We prepared this table based on the information supplied to us by the selling securityholders named in the table. The selling securityholders listed in the above table may have sold or transferred, in transactions exempt from the registration requirements of the Securities Act, some or all of their debentures since the date on which the information is presented in the above table. Information about the selling securityholders may change over time.

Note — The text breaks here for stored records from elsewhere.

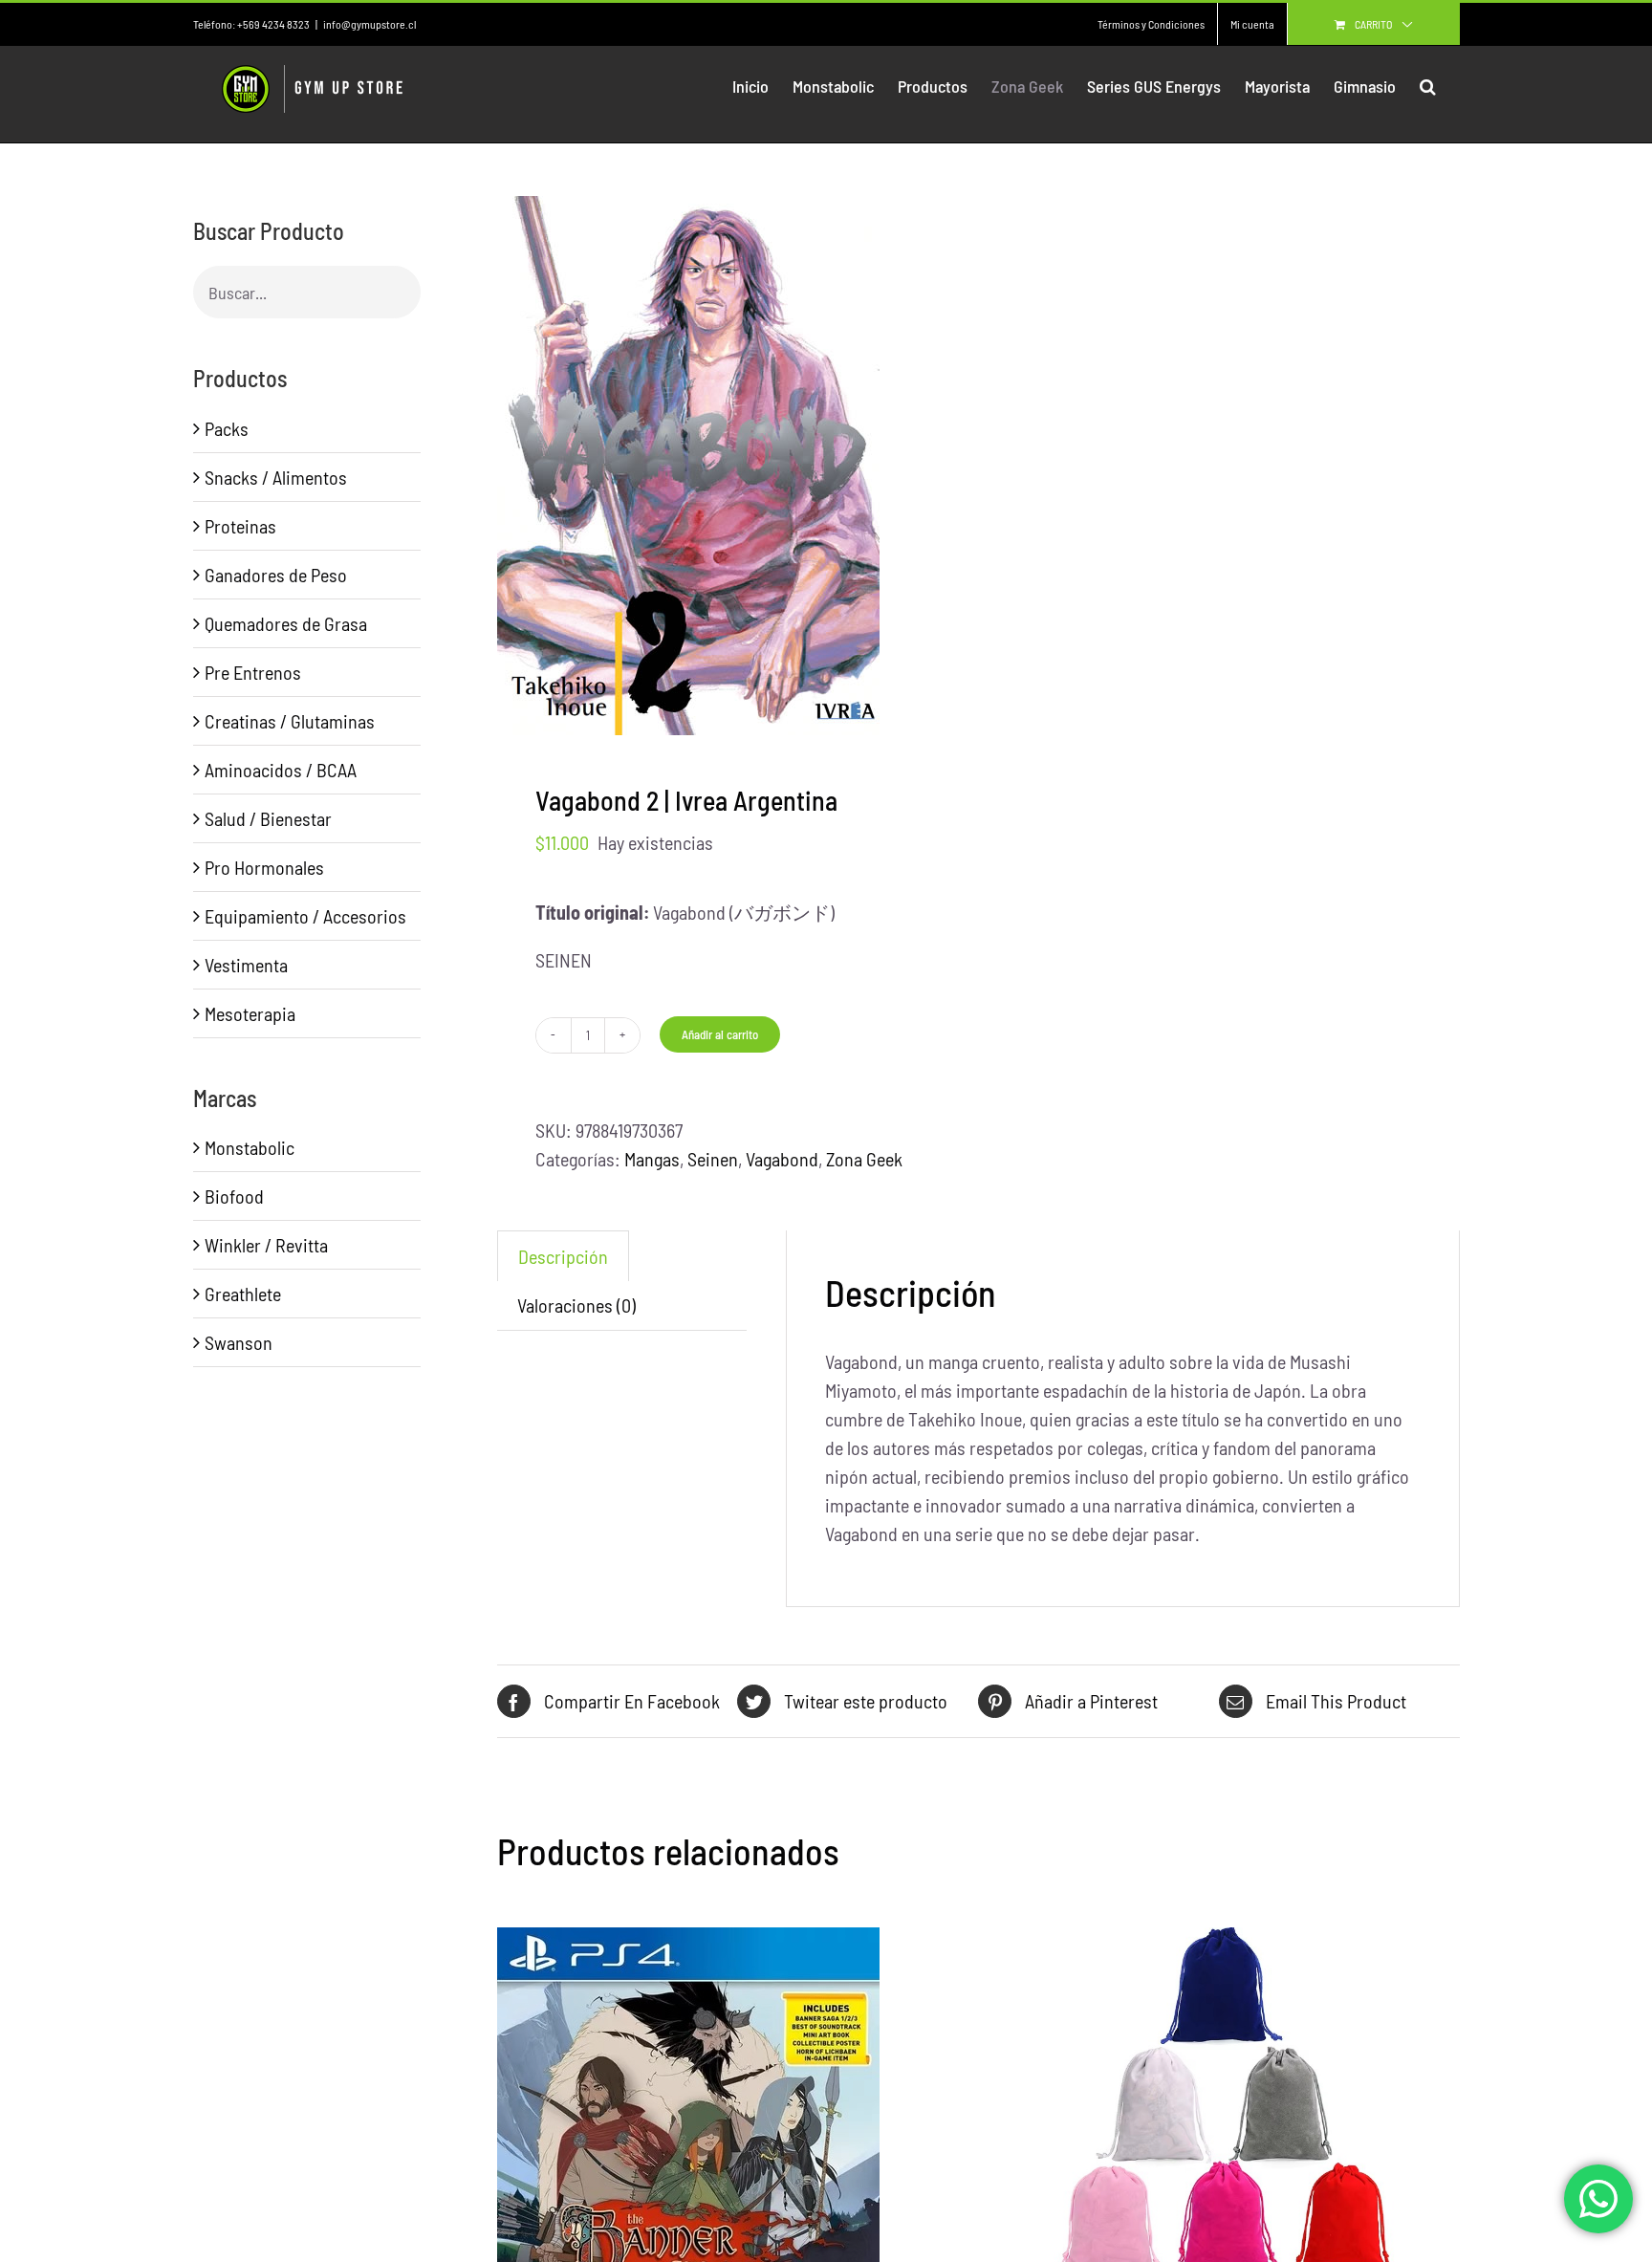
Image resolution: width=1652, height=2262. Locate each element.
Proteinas (240, 525)
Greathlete (243, 1293)
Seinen (712, 1158)
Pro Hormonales (264, 867)
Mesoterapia (250, 1013)
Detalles (753, 2171)
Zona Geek (864, 1158)
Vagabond (782, 1158)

Any changed information will be set forth in prospectus supplements and/or amendments to the registration statement of which the prospectus, as supplemented by this prospectus supplement, is a part.

Because the selling securityholders may offer all or some of their debentures or the underlying common stock from time to time, we cannot estimate the amount of the debentures or the underlying common stock that will be held by the selling securityholders upon the termination of any particular offering. See the section of the prospectus captioned “Plan of Distribution.”

None of the named selling securityholders nor any of their affiliates, officers, directors or principal equity holders has held any position or office or has had any material relationship with us within the past three years.